_Task prompt_
Continue the forum post about exporting a Keras CAPTCHA-solving model, picking up after its last line of code.

_Text_
Inspired by https://keras.io/examples/vision/captcha_ocr/ I tried to build a similar CaptchaAI that can solve 6 instead of 5 characters (as in the linked example).
The whole model and training data you can find here:
https://colab.research.google.com/drive/1VHwobGcn-n_rr6mmq4tEicGXuruY5V9a?usp=sharing
THE ISSUE:
The weird thing is that I can export the prediction_model (which is different from the model, because it does not need the labels as input, which the Custom CTCLayer needs to calculate the loss function), but when loading the prediction_model, it performs very badly, as if it was never trained at all. This happens only if I restart the kernel before loading the model. If I use the same kernel as the one that was used to train the model, it still performs great.
Then I tried to export the whole model, including the CTCLayer, and cut the CTCLayer off after import. This did not work either since I cannot get the CTCLayer to be included in the .keras file correctly.
For help I already looked at this article and tried to modify the CTCLayer to be recognized as custom layer and therefore be included in the config:
https://keras.io/guides/serialization_and_saving/#config_methods
So the model itself and the prediction_model perform great, the only problem is exporting them to a file. I cannot even get it into the .keras format, my preferred format would be onnx.
If you want to have a glance at the Model definition without looking at the colab notebook link above, here:
@register_keras_serializable(package='Custom', name='CTCLayer')
class CTCLayer(layers.Layer):
def __init__(self, name=None, **kwargs):
super(CTCLayer, self).__init__(name=name)
self.loss_fn = keras.backend.ctc_batch_cost
super(CTCLayer, self).__init__(**kwargs)
def get_config(self):
config = super(CTCLayer, self).get_config()
return config
def call(self, y_true, y_pred):
# Compute the training-time loss value and add it
# to the layer using `self.add_loss()`.
batch_len = tf.cast(tf.shape(y_true)[0], dtype="int64")
input_length = tf.cast(tf.shape(y_pred)[1], dtype="int64")
label_length = tf.cast(tf.shape(y_true)[1], dtype="int64")
input_length = input_length * tf.ones(shape=(batch_len, 1), dtype="int64")
label_length = label_length * tf.ones(shape=(batch_len, 1), dtype="int64")

_Given entries_
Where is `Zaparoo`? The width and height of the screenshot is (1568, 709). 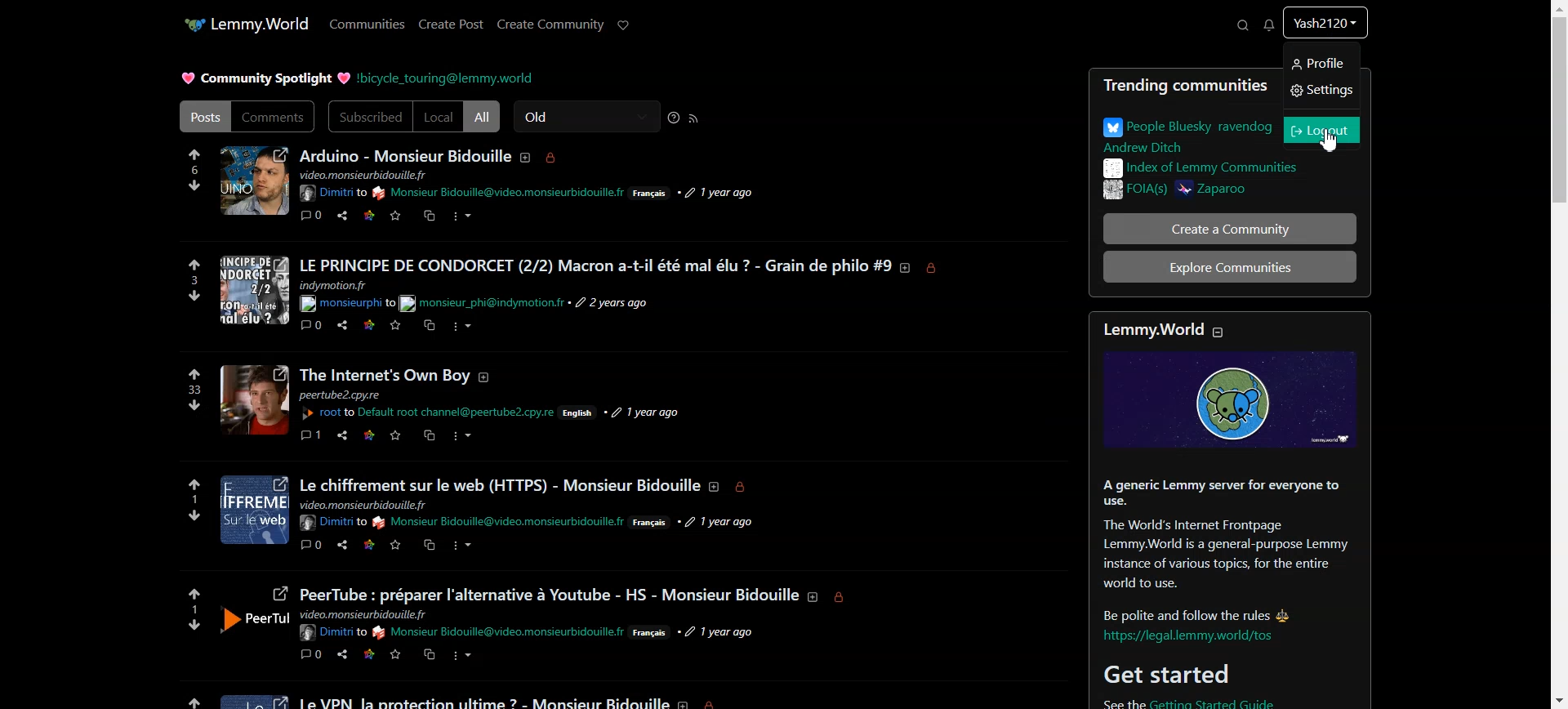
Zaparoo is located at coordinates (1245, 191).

==

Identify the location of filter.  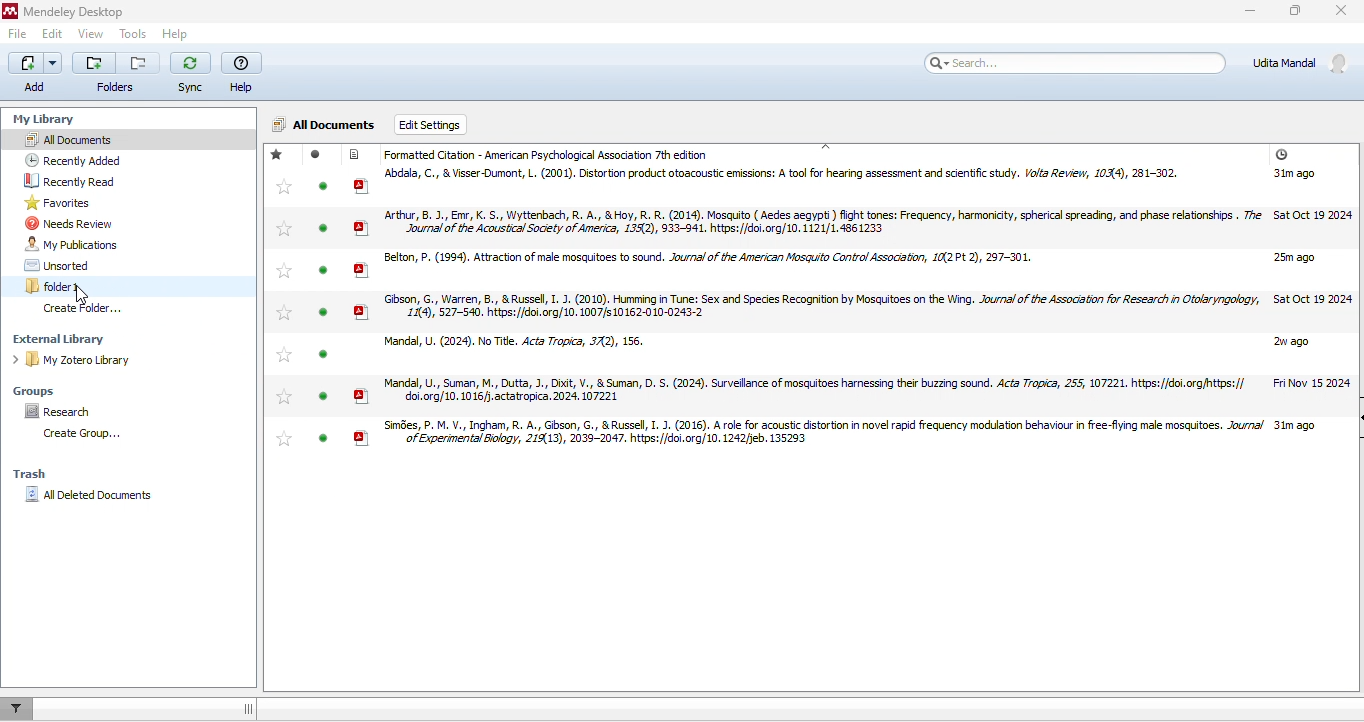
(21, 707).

_Response to this exercise_
loss = self.loss_fn(y_true, y_pred, input_length, label_length)
self.add_loss(loss)
# At test time, just return the computed predictions
return y_pred
def build_model():
# Inputs to the model
input_img = layers.Input(
shape=(img_width, img_height, 1), name="image", dtype="float32"
)
labels = layers.Input(name="label", shape=(None,), dtype="float32")
# First conv block
x = layers.Conv2D(
32,
(3, 3),
activation="relu",
kernel_initializer="he_normal",
padding="same",
name="Conv1",
)(input_img)
x = layers.MaxPooling2D((2, 2), name="pool1")(x)
# Second conv block
x = layers.Conv2D(
64,
(3, 3),
activation="relu",
kernel_initializer="he_normal",
padding="same",
name="Conv2",
)(x)
x = layers.MaxPooling2D((2, 2), name="pool2")(x)
# We have used two max pool with pool size and strides 2.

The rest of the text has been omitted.